#### THE TASK
Write out the listing below word for word, from the line containing "You are a computer-use agent. Image" through the line containing "point(885,489)", both ends included. Leave the pictures out of your copy.

#### RAW RECORDS
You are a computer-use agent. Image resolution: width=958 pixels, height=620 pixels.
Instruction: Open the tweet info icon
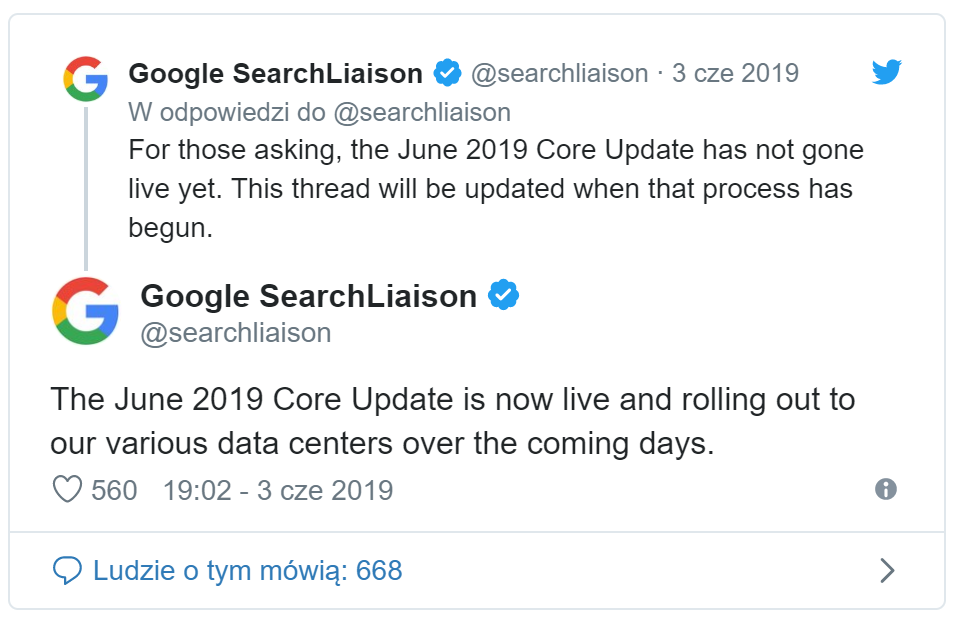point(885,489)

* * *

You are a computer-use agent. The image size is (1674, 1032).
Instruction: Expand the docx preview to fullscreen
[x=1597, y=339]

---

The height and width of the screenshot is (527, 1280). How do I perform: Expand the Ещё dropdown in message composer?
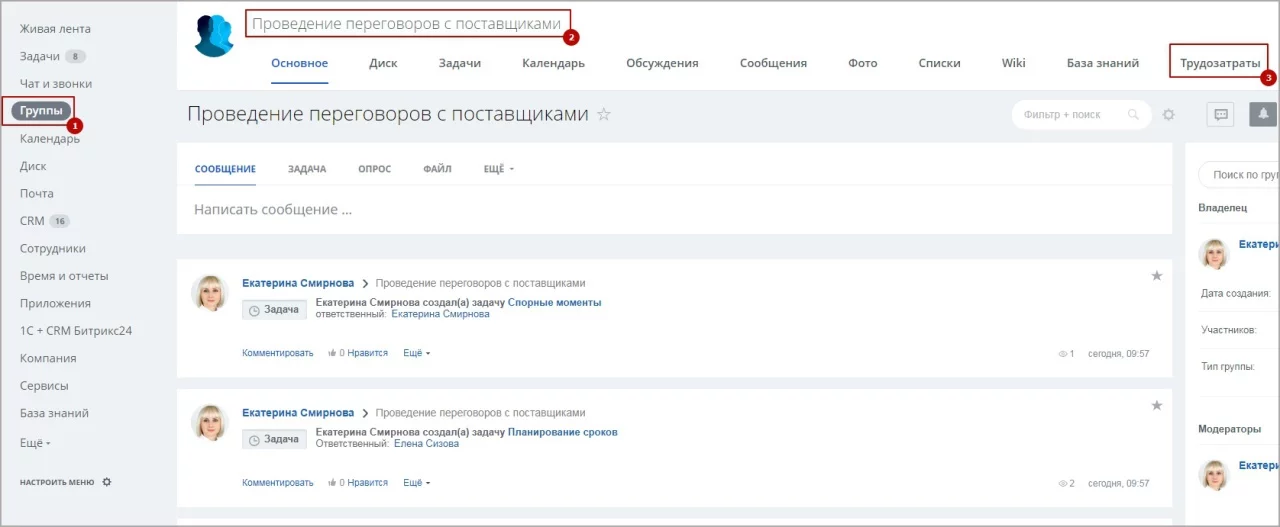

#### EXERCISE RESPONSE
You are a computer-use agent. Image resolution: width=958 pixels, height=620 pixels.
Instruction: Open the tweet info icon
point(885,489)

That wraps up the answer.